The association's members are Tai O residents and we do not want to see the Planning Department take the wrong decisions, which might do ecological harm to the village.

The proposed designation of the large embankment opposite Nam Chung and Fan Kwai Tong, as an anchorage for fishing boats, will have far-reaching implications and we are against it.

We have come to this conclusion after discussing it in the association and talking to villagers and from our knowledge of the area, as long-time residents of Tai O.

The anchorage is unacceptable and impractical, as it will lead to the mangrove replanting area becoming polluted.

Plastic bags and other kinds of refuse will be dumped into the sea from fishing vessels and this will strangle the mangroves and therefore kill them off.

Fish in the mangrove replanting area will eat the refuse and this will kill them. In Yi O stone beach, there are many examples of mangroves being killed by discarded plastic bags from fishing vessels.

Also, there is always the possibility of there being oil slicks as a result of fuel leakages from the fishing boats. You can already see such oil slicks at the stone beach. In fact, it should be renamed 'black beach'.

We cannot understand the logic behind having an anchorage for up to 220 boats next to a mangrove conservation area.

The noise from this anchorage will affect the peace and quiet that residents of Nam Cheung and Fan Kwai Tong Tsuen enjoy at present.

We are also concerned that the boats might bring with them criminal elements, leading to smuggling and the shipping of illegal immigrants.

Tai O is a peaceful and law-abiding community. We do not want to end up like other outlying islands such as Cheung Chau.

We have the following questions for the Government regarding its proposal: Before it made its proposal did the Planning Department consider how many fishermen might use the anchorage?

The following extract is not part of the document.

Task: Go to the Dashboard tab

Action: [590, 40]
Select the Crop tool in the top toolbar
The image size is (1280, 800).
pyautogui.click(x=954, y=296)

How did it reach this capacity figure of 220 boats? As far as we know, there are fewer than 30 fishing boats in Tai O. If the anchorage is also intended for mainland boats, then why is it going to be built using Hong Kong taxpayers' money? Did the relevant government departments working on this proposal, realise that this anchorage would be adjacent to the mangrove replanting area? Has any ecological feasibility study been undertaken? Have the government departments conducted any feasibility study on other areas, such as the old fishing boat anchorage, before considering the proposed fishing boat anchorage in this area? Did officials consult residents to see if there was any demand for this anchorage? Will this be just another example of wasted resources, like the case of Lung Tin Estate Phase II, which has been left vacant for several years, and the temporary football grounds which have a low usage rate? Will there be any designated government department responsible for monitoring the ecology, environment and law and order situation in the area if the anchorage is built? And who will be held accountable if the environment is damaged? We urge the administration to consider carefully our views and to answer our questions.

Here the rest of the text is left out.